春休みに入って暇になったものだから、かねてより観る予定だった「コードギアス」をおおよそ1週間かけて観終えた。
全50話の長旅だった。最近疲れが溜まってるのは変な姿勢のまま文字通り腰を据えてコードギアスをぶっ通しで視聴していたからに他ならない。

 

結論から言うと総じておもろかった。内容への言及はこの時点では避けるが、
①FLOWの「COLORS」(1期前半OP)の作品とのマッチング性
②ロボットアニメながら単純な戦闘の勝敗に終始せず、個々人の立場・出自からくる葛藤やそれによる裏切りといった人間ドラマにも重点が置かれている点
③ファンタジーと科学との関係性("とある"のように魔術VS科学のような単純構造でない。作中での魔術的要素の表れは科学主義・進歩主義への批判では?)

以上3つがおすすめポイント

 

特に②について思うこととして「コードギアス」にはホンマのええやつやホンマの悪いやつがほぼ存在しないように感じられた。
おそらく個々人が"守るべきもの"を有しており、その存在が作中で丁寧に、明確に描写されているからだと考えられる。真っ黒/真っ白なキャラが少ないということは、多くのキャラに関して好き嫌いが分かれやすいということだ。

 

ここから考えたのは「コードギアスって自己分析に使えるんじゃないか?」ということ。
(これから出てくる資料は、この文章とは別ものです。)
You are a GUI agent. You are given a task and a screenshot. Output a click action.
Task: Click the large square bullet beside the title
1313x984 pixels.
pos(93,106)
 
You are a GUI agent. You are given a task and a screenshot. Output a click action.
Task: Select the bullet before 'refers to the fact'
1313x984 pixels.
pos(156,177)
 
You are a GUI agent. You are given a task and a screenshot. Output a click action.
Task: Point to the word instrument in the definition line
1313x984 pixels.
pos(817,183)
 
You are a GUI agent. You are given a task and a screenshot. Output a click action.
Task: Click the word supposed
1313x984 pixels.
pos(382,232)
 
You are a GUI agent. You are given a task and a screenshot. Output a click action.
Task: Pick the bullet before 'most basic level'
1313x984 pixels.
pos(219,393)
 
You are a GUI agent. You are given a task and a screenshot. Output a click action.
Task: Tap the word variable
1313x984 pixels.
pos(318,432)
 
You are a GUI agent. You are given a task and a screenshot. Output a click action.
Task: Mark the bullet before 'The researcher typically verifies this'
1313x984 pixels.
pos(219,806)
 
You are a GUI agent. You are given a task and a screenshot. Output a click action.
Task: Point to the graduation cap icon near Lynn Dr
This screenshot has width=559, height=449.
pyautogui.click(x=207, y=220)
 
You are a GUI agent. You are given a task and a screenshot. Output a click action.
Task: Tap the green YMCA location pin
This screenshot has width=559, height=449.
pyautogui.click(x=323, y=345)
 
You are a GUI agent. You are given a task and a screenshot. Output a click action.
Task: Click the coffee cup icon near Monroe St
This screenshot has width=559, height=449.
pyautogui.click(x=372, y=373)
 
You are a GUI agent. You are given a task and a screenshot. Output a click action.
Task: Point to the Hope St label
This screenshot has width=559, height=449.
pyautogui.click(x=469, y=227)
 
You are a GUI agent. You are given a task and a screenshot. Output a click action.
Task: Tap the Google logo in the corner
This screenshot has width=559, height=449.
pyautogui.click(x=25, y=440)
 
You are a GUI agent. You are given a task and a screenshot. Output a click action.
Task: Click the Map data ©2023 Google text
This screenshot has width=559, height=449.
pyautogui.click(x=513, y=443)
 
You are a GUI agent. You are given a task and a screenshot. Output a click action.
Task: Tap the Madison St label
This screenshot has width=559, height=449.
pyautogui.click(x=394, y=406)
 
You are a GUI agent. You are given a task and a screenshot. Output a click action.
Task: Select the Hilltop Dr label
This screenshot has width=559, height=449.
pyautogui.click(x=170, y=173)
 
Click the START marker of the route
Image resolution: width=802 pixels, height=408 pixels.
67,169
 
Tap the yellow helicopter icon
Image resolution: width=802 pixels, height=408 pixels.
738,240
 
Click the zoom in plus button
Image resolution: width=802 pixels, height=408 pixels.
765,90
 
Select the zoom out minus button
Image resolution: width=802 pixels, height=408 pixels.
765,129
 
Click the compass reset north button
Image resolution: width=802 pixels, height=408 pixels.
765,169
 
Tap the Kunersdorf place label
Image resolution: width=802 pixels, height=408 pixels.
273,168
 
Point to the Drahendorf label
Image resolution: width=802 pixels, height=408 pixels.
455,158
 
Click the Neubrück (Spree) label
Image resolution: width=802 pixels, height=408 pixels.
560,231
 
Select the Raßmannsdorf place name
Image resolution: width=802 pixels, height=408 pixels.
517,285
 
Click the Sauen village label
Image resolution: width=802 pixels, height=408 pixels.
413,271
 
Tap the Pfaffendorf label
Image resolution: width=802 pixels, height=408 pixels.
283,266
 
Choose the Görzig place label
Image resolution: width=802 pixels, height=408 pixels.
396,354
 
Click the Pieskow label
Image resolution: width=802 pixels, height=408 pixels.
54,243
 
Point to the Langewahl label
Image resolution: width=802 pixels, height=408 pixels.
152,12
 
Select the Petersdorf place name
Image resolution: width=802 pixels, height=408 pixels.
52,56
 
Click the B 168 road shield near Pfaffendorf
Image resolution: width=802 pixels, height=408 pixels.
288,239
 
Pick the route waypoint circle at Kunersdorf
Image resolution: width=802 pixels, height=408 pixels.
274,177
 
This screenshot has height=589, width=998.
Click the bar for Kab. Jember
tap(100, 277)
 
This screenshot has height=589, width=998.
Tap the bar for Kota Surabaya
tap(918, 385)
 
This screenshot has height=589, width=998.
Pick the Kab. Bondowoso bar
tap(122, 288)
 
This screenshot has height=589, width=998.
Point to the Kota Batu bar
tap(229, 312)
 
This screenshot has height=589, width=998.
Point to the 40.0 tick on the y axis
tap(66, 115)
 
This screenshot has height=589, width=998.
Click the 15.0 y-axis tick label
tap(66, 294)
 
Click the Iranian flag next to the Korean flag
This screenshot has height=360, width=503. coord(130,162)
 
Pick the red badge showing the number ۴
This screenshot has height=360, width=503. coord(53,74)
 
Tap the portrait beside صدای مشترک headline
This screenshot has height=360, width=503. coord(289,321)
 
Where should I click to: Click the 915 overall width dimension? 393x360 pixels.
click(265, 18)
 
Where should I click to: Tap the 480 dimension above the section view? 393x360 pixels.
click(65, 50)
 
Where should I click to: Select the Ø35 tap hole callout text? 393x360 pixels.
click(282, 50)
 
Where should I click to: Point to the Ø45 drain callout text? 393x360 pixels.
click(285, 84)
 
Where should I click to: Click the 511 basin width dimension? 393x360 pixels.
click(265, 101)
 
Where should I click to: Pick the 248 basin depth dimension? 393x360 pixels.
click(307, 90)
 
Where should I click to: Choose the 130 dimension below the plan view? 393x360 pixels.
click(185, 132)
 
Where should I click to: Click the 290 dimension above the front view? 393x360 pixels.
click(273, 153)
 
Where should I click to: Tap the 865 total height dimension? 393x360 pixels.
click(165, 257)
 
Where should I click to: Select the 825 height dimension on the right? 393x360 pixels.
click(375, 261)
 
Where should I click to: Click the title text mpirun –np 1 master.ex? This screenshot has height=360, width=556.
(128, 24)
自分が好き/嫌いなキャラをリストアップしてその理由を分析していけば、人間に関する趣向が見えてくる。
就活只中なので作品をインプットするとこうした活用例がバンバン浮かぶ("実用主義"ですね)。
これが例えばハガレンだとこうはいかないけど、バクマンだとうまくいくと思う。エドやアルが嫌いな人はそもそもハガレンを1話で切るしかないが、福田、新妻、あるいは真白や高木が嫌いでも、平沼が好きだからという理由でバクマンを観続ける人もいるでしょう。きっとそういうこと。

それは"主人公の絶対性"がそこに存在するか否かの問題だ。
ハガレンエドやアルが主人公として明確に規定されており、彼らを中心に物語が回っていると容易に想像がつく。エドが主人公じゃないハガレンはたぶん半分の尺で済む。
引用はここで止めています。